Recently my colleague Ruth Keogh and I had a paper published: ‘Bayesian correction for covariate measurement error: a frequentist evaluation and comparison with regression calibration’ (open access here). The paper compares the popular regression calibration approach for handling covariate measurement error in regression models with a Bayesian approach. The two methods are compared from the frequentist perspective, and one of the arguments we make is that frequentists should more often consider using Bayesian methods.
At first sight this may seem a strange suggestion. The Bayesian approach by construction is not concerned with frequentist notions of repeated sampling properties. It requires the user to specify their a priori beliefs about the model parameters, and these are combined with the model likelihood function to give the posterior distribution for the parameters. In contrast, the method of maximum likelihood is very commonly used by frequentists, and often forms an important component of frequentist statistics courses.
From the frequentist perspective, a method can of course be evaluated in terms of bias and variance even if the method was not constructed with a view to it having good frequentist properties. Like Bayesian methods, maximum likelihood is not derived from a frequentist perspective. Nevertheless, we can evaluate its repeated sample properties. In finite samples, the maximum likelihood estimator is not necessarily unbiased. For example, in logistic regression with a single covariate, the maximum likelihood estimator of the odds ratio is biased away from the null. But as the sample size gets large, subject to regularity conditions the bias in maximum likelihood estimators goes to zero. Moreover, the variance goes to zero as the sample size tends to infinity, so that the estimator is consistent. Lastly, among all reasonable estimators in parametric models, the maximum likelihood estimator achieves the lowest possible asymptotic variance (it is an efficient estimator).
Given these properties, it is perhaps unsurprising that the method of maximum likelihood is so popular, in particular among those that are happy with the frequentist paradigm. Perhaps less well known is the fact that, again under regularity conditions, Bayesian estimators enjoy exactly the same large sample properties as maximum likelihood estimators (see Chapter 4 of Gelman et al’s Bayesian Data Analysis book). This is because as the sample size gets large, the posterior is to a greater and greater extent determined by the likelihood function, with the prior having minimal impact.
In practice, we don’t have infinitely sized samples, but finite samples. In this situation, it may be possible to construct a Bayesian estimator which may often perform better (e.g. in terms of bias and variance), than maximum likelihood or other estimators, by choosing a sensible prior. For example, consider the use of logistic regression models in small to moderately sized epidemiological studies. The earlier linked paper demonstrates how the maximum likelihood estimator for the odds ratio of an exposure effect will in general be biased away from the null. This finite sample bias could potentially be mitigated by using a weakly informative prior, which encodes the empirical observation that associations seen across epidemiological studies are typically small to moderately sized. For more on this, see these interesting papers by Gelman et al and Hamra et al.
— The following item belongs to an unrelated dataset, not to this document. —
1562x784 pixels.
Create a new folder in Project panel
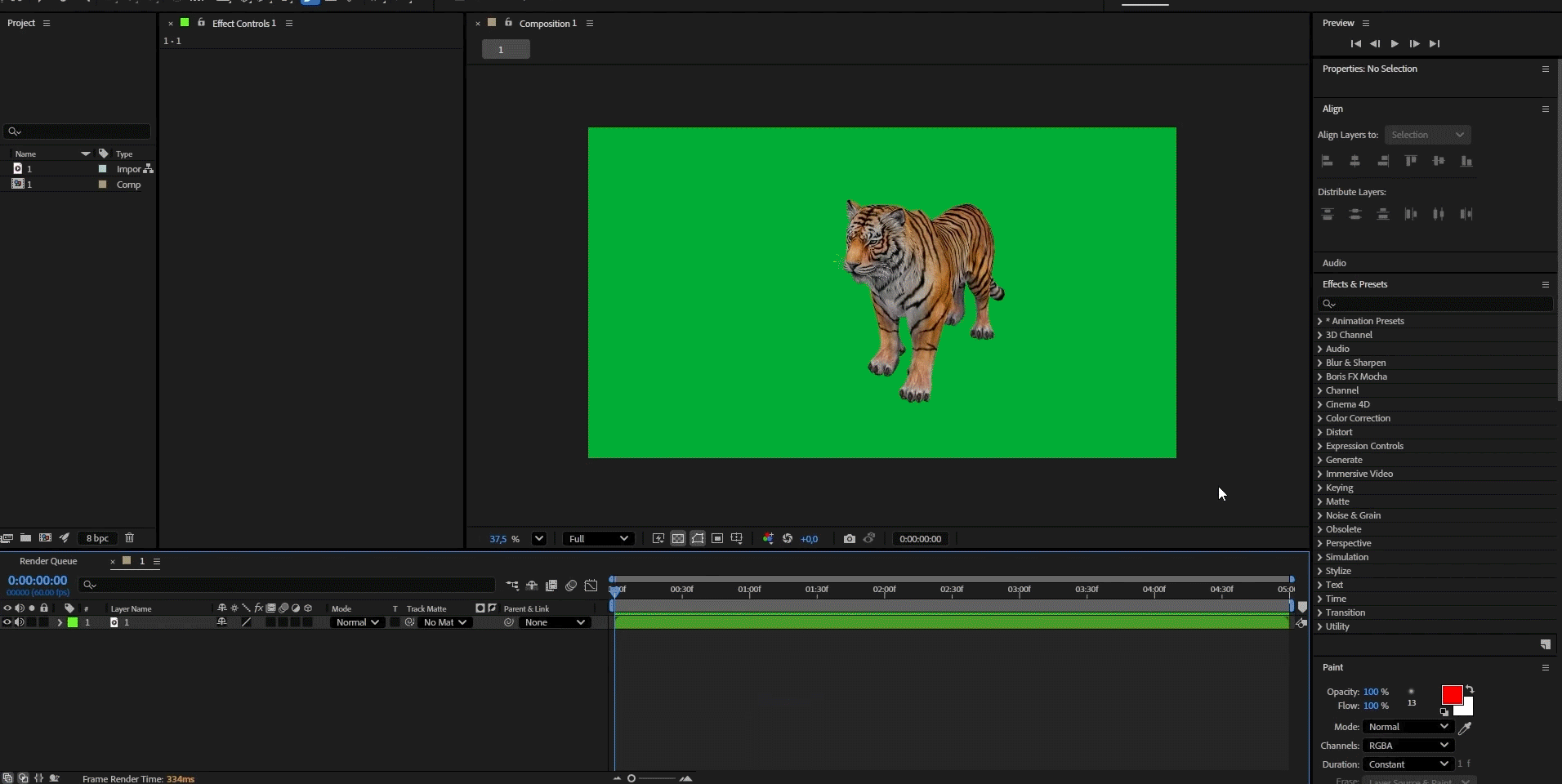(x=26, y=538)
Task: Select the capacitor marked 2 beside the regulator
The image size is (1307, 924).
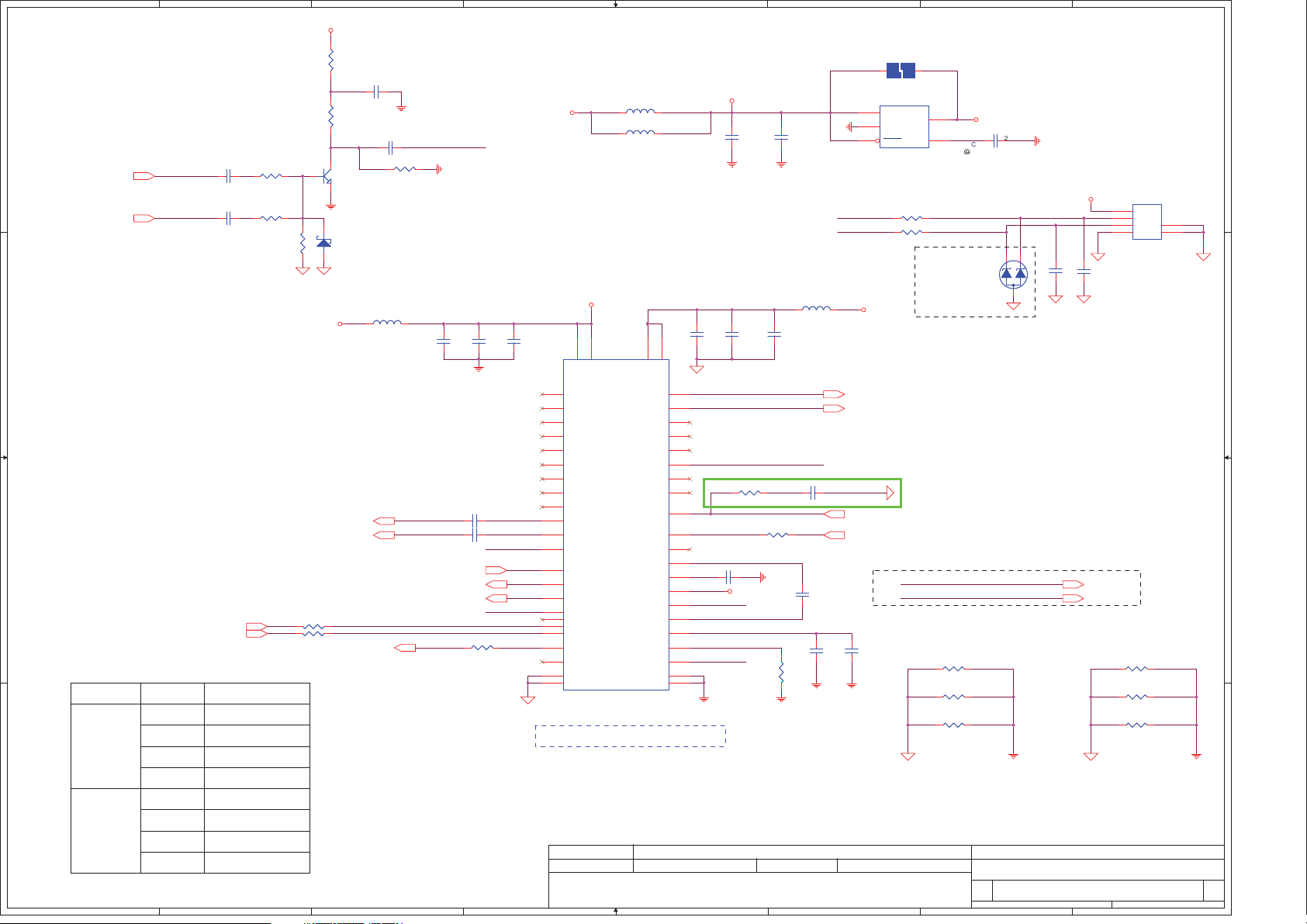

Of course, whereas for a given model, there is a single maximum likelihood estimator, there are an infinite number of different Bayes estimators, corresponding to the infinite different prior specifications that are possible. But I’m not sure this is an argument against the Bayesian approach for the frequentist. Andrew Gelman I believe has argued the prior should be viewed as another part of the model specification. From this perspective, the presence of the prior enables the analyst to encode additional choices/specifications which have the potential to allow one to make improved inferences. Of course if the prior places most of its density far from the true value of the model parameter (i.e. it’s a bad prior choice), the Bayes estimator may have inferior finite sample frequentist properties than the maximum likelihood estimator. But this is reasonable and generally the case in statistics – you may improve inferences by making stronger assumptions, but only so long as the stronger assumptions are correct.